Available data:
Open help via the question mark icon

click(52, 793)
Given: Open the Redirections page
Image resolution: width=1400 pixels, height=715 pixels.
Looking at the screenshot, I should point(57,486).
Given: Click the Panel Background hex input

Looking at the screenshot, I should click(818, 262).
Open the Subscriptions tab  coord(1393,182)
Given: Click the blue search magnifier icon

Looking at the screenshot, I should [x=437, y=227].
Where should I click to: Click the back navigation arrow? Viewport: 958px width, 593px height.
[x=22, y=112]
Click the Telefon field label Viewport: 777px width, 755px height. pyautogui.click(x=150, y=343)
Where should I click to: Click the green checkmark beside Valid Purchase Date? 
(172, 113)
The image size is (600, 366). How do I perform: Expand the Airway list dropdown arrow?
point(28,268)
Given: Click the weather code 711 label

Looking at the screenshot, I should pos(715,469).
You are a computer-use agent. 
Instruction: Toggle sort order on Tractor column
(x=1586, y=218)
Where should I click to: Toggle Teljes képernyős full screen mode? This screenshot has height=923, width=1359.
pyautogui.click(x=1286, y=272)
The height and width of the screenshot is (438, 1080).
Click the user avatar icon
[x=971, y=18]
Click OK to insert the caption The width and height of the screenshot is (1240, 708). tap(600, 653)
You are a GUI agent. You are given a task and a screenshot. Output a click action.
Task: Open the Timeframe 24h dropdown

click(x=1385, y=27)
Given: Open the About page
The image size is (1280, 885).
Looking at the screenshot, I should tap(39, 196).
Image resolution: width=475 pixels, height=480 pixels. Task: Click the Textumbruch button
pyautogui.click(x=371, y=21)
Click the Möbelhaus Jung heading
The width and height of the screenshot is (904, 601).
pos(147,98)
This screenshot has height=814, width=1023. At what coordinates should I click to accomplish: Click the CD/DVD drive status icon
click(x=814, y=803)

What the task requires: With "page" as the string to match, show every line of the entries above that has it.

Result of the task:
Given: Open the Redirections page
Given: Open the About page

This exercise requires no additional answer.